# Data for this exercise
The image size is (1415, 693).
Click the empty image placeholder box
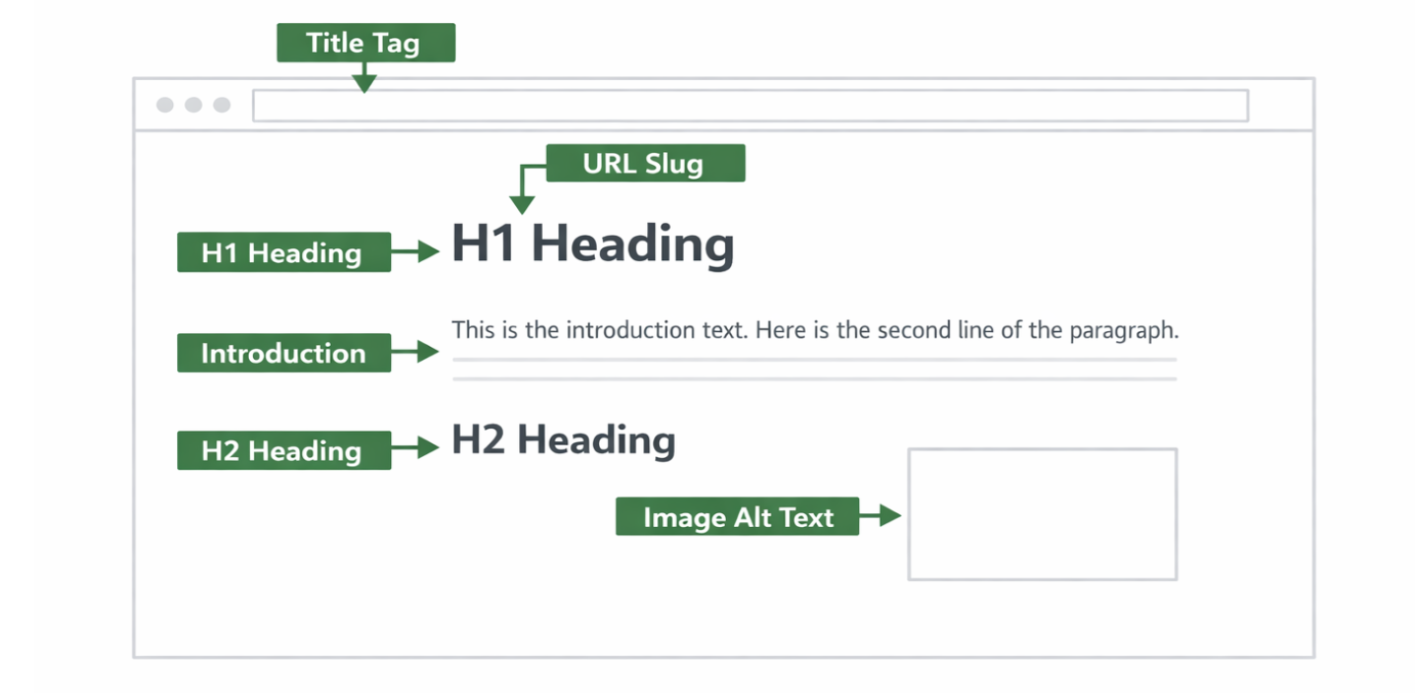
---
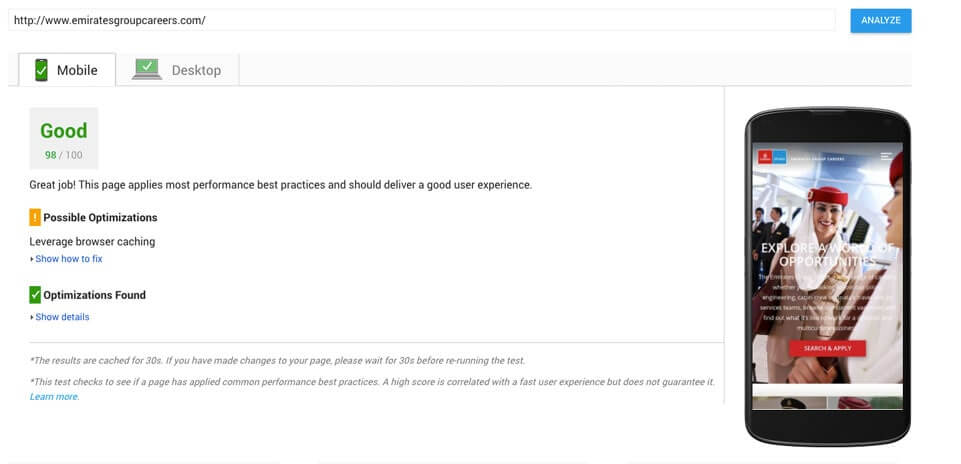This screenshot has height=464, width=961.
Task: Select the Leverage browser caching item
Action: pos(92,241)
* * *
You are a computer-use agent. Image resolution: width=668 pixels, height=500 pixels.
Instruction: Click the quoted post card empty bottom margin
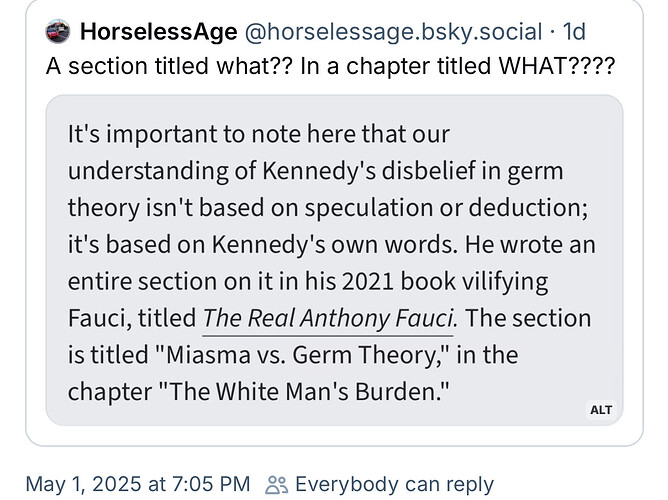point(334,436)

# Task to carry out
Reproduce exactly, and only, the part of the listing above that begins at the line with "The image size is (1415, 693)." and goes on through the line with "Click the empty image placeholder box".

# Written answer
The image size is (1415, 693).
Click the empty image placeholder box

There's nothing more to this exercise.